Different people experience drugs differently – so it’s important that you know yourself and your limits. Just because your friend could take a certain drug, or a certain amount, doesn’t mean you can do the same thing. So, make sure you’re prepared - know what you’re taking and do your research. This can help you prepare for what comedown effects to expect.

Low doses are safer. It lowers the risks of negative side effects, including overdose and the risk of a bad comedown. Start slow, go slow, take regular breaks, and avoid re-dosing.

As always, it’s best to avoid mixing drugs, and this includes taking another type of drug (like opiates or benzos) to manage the comedown. Any kind of drug use (including alcohol) can put extra strain on your system and re-dosing only delays and intensifies the eventual comedown.

Getting enough sleep can also play a crucial part in how you feel both physically and mentally. This includes getting a good night’s sleep the night before, and the night after.

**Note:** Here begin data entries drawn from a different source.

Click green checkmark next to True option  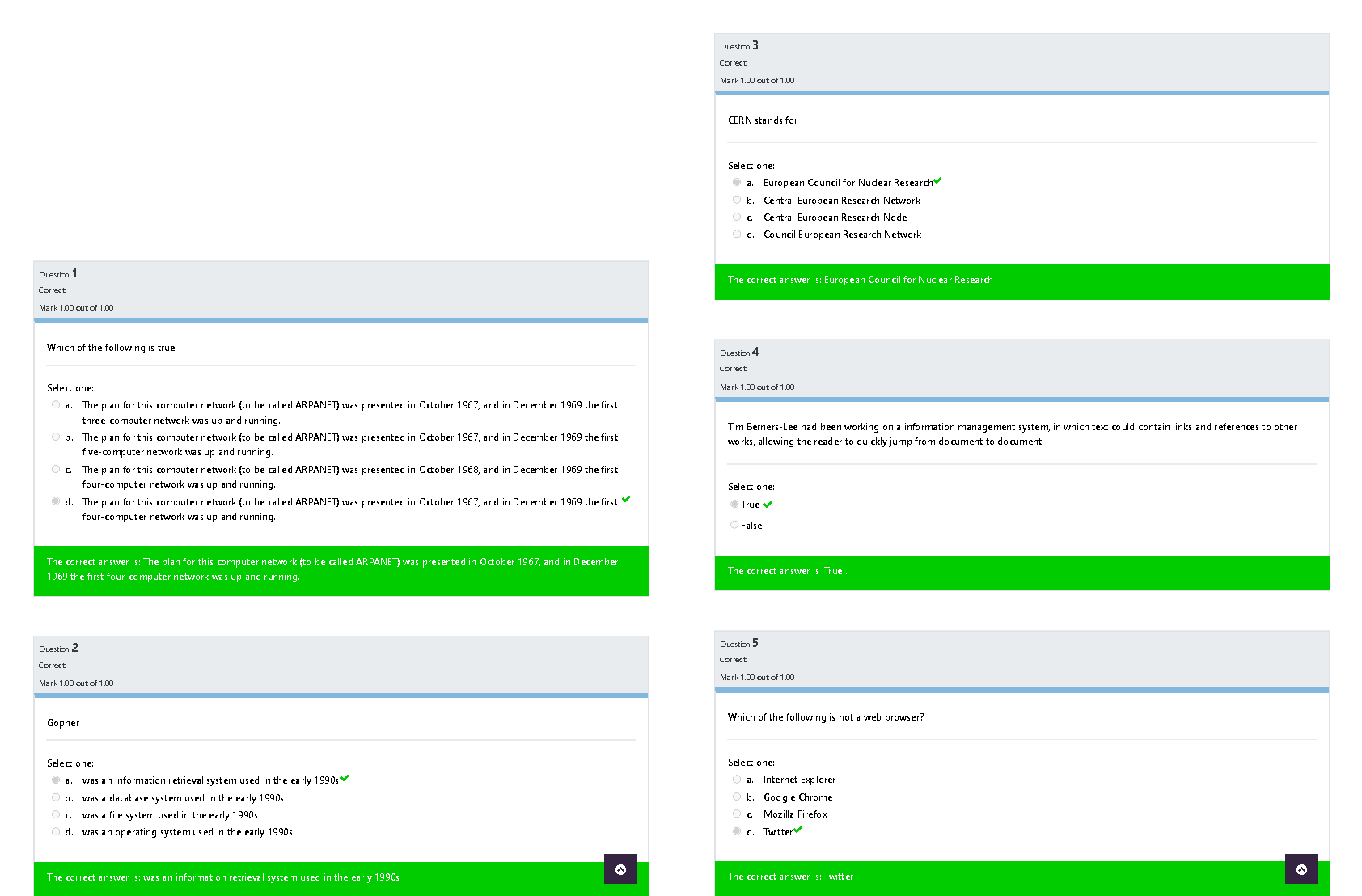click(x=768, y=505)
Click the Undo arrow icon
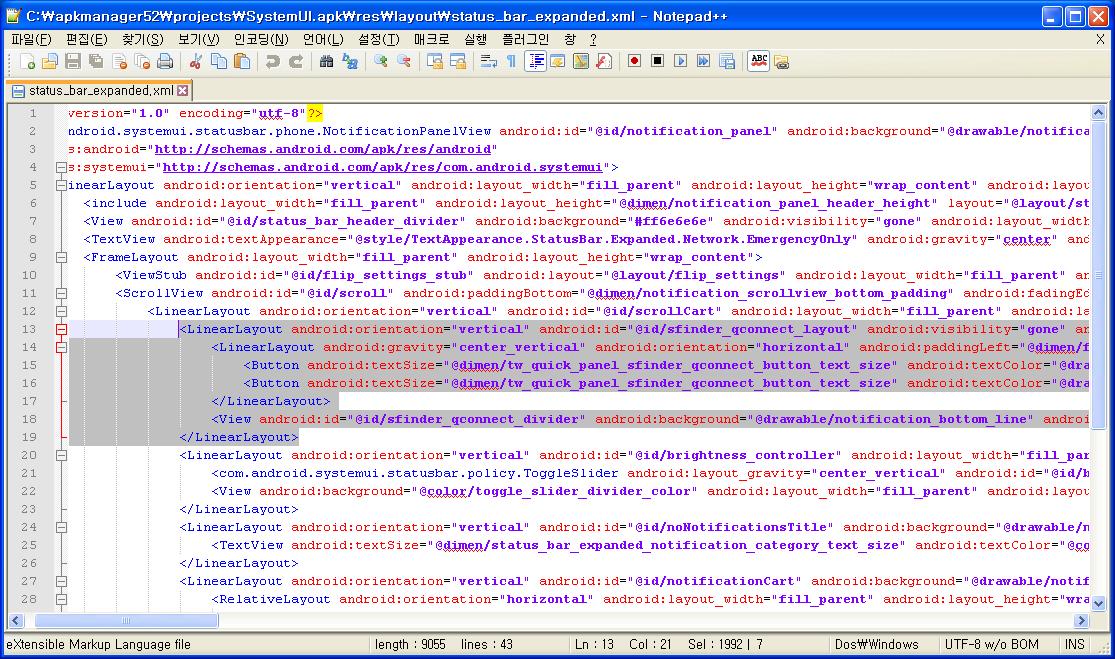 (272, 61)
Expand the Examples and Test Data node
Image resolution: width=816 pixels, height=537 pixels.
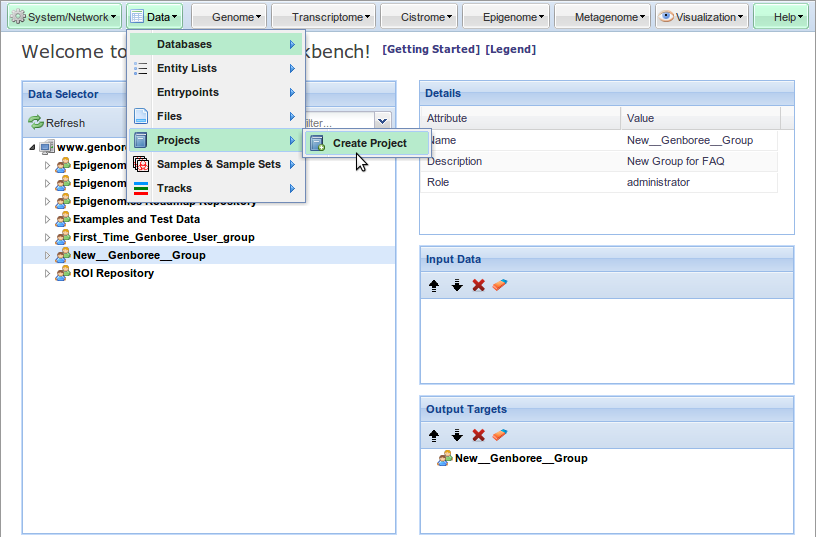46,220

Other ways you can take care of your health and stay safer include:

  • Drinking water regularly.
  • Eating a good nutritious meal before and after a big night out.
  • Taking regular breaks when dancing to stay cool.
  • Make sure you have a plan in case of emergency – tell someone what you’ve taken and check in on your mates. That way you can get the right help if something goes wrong.

If you feel ill during a comedown, you may be having medical complications in reaction to what you’ve taken. If this persists, it is important to get some medical advice. Make sure you always tell them what you’ve taken, how much, and when. You won’t get in trouble and getting help early can reduce the risk of suffering greater complications later on.

Always call 111 in an emergency - this includes if someone is unconscious, stops breathing, has a seizure, is extremely agitated for longer than 15 minutes, or has chest pain or breathing difficulties for longer than 5 minutes. Tell emergency responders what someone has taken – you won’t get in trouble, and it could save a life.

It’s important to give yourself enough time to recover, so take a break between sessions. For example, did you know the effects of MDMA are reduced with frequent use. The NZ Drug Foundation advises waiting two or three months before using MDMA again to give your brain and body time to recover.

If you’re concerned about your own drinking or drug taking, you can reach out to the Alcohol Drug Helpline on 0800 787 797, or text 8681. You'll be able to speak with a trained counsellor who can provide you with helpful information, insight and support. They’re available 24/7, all calls are free and confidential. You can also chat with the team online through the website.